Traditions of the church that are not from the charismatic stream of Christianity hesitate to call this kind of direction communication from the Lord “revelation” because they don’t want to put it on par with scripture. And this is a good impulse. Even the charismatic stream makes a strong distinction between the authoritative revelation of scripture and the personal communication that comes from the Lord speaking directly to us. Scripture is what holds ultimate authority. Everything else from the Lord is more personal, subjective communication and must submit to scripture.
Traditions of the church that are not from the charismatic stream are also more comfortable with phrases like, “I got an impression from the Lord,” or “I felt prompted by the Lord,” or “I felt led by the Lord to…“, rather than saying things like, “I got a prophetic word,” or “I felt like I got a word of knowledge.” These terms that are often seen as “charismatic labels” simply come from language that the apostle Paul uses in 1 Corinthians 12:8-11 as he lists what are sometimes called the “supernatural gifts of the Spirit.”
But, as to our original question, why use these labels anyway if they can sometimes cause people to be skeptical or wary? There are a few reasons:
- First, sometimes it is best not to use these labels. If we can get our point across by saying “promptings of the Spirit” or “impression from the Lord” then we should do that. No need to overcomplicate things.
- The labels exist because they speak to the reality that prophecy, words of knowledge, words of wisdom, and discerning the spirits all serve different functions. While they are all direct communication from the Lord, they accomplish different purposes. Mixing them up can be harmful. Let’s be clear about definitions:
- A word of knowledge is when the Lord downloads a small bit of information about a person or situation to us through the Spirit. This gift is often a “door-opener” that can lead into physical healing, a prophetic word, or evangelism.
- A word of wisdom is when the Lord downloads a small bit of His wisdom to us, usually in the form of advice or direction, about a person or situation. I believe many leaders of organizations and counselors get these and don’t know they are coming from the Lord.
- Discerning the spirits is a diagnostic tool informing us about the human spirit (people’s motivations and desires), heavenly spirits (movements of the Holy Spirit or the angelic), and/or demonic spirits (how the enemy is attacking or manipulating a person or situation). This gift often diagnoses the problem.
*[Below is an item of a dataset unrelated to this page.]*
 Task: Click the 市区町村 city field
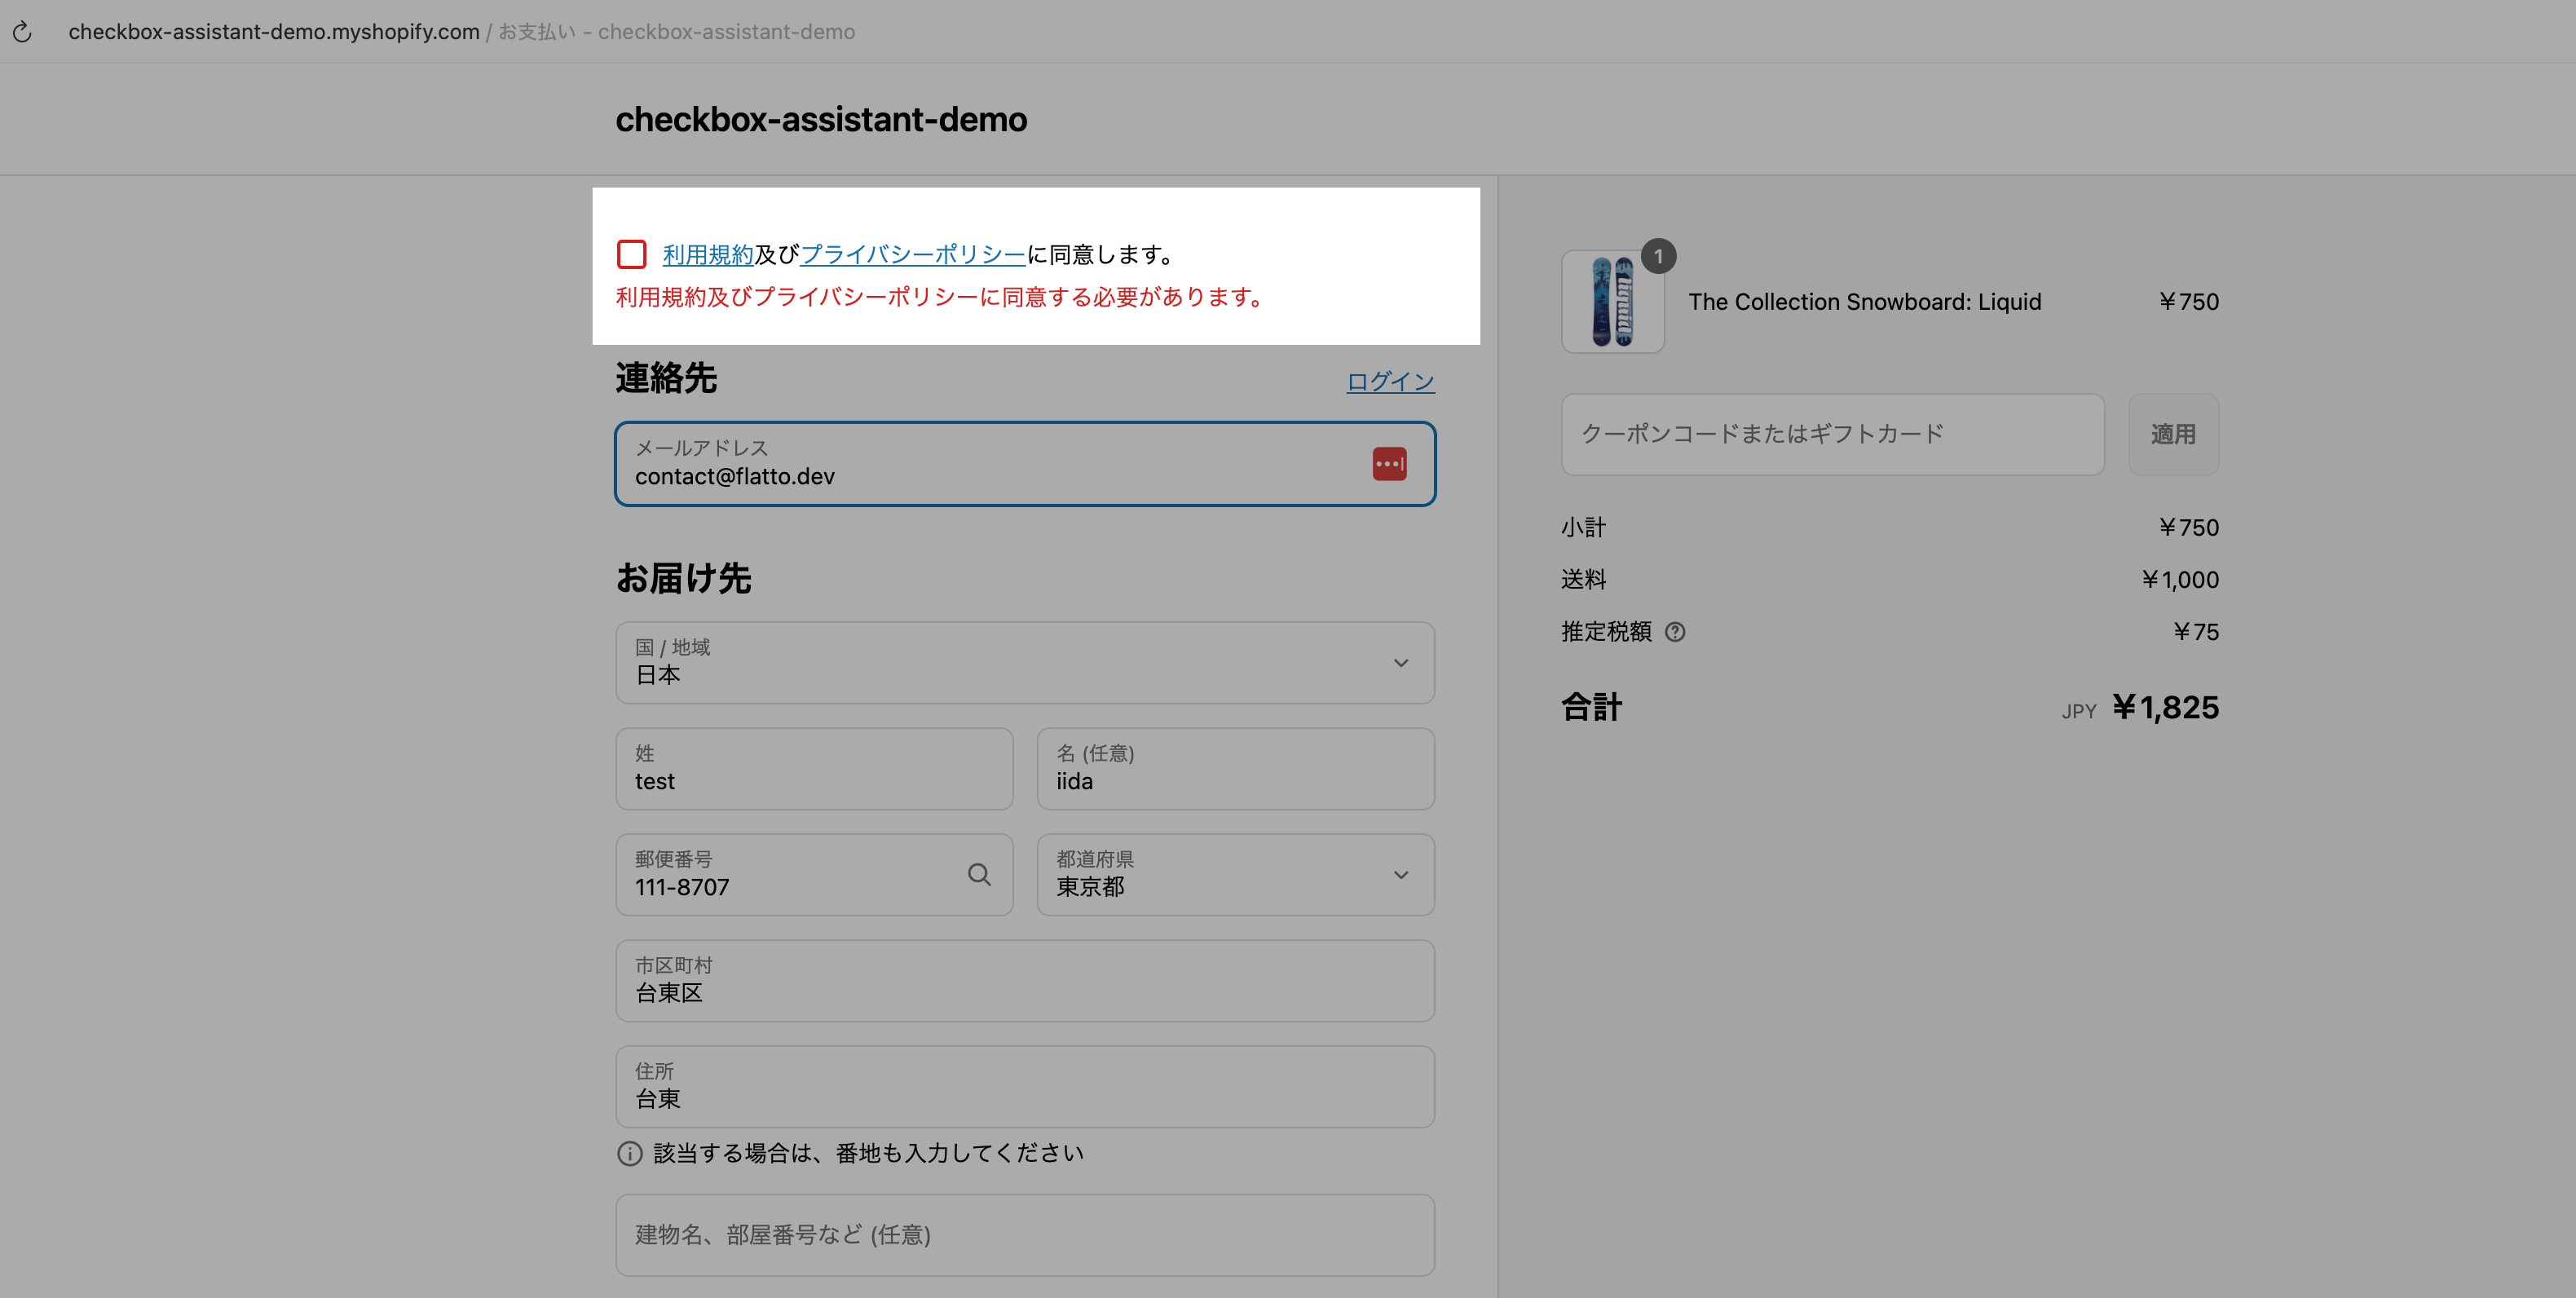point(1025,981)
- Prophecy is hearing God’s heart for a person or situation (usually future-oriented, calling out a person’s real identity, how God sees them, or where God is taking them). Prophecy declares God’s word over a person or situation, which often has the power to bring about God’s purposes for that person or situation. If discerning the spirits diagnoses the problem, prophecy speaks to the solution.
- Because each of these forms of direction communication is essentially its own gift, they need to be responded to differently. Sharing information with people about themselves that we received supernaturally (a word of knowledge) can become just a parlor trick unless it has purpose (usually in the form of prayer for healing, a prophetic word, or evangelism). Discerning the spirits can help us diagnose the problem but we don’t prophesy the problem over people. We prophesy the solution. So, understanding what kind of communication we are getting from the Lord is just as important as the ability to receive that communication.
Unpacking these labels is really important for discipleship. Every follower of Jesus needs to know how to hear from the Lord and receive direction communication from the Holy Spirit. We also need to grow in our understanding of what to do with that word once we receive it.
Sometimes God’s direct communication is just for our own strengthening, encouragement, and comfort. Sometimes we get a word for someone else. Church leaders need to be training their people in knowing what to do when we get a word for someone else and how to deliver that word with care, wisdom, and love.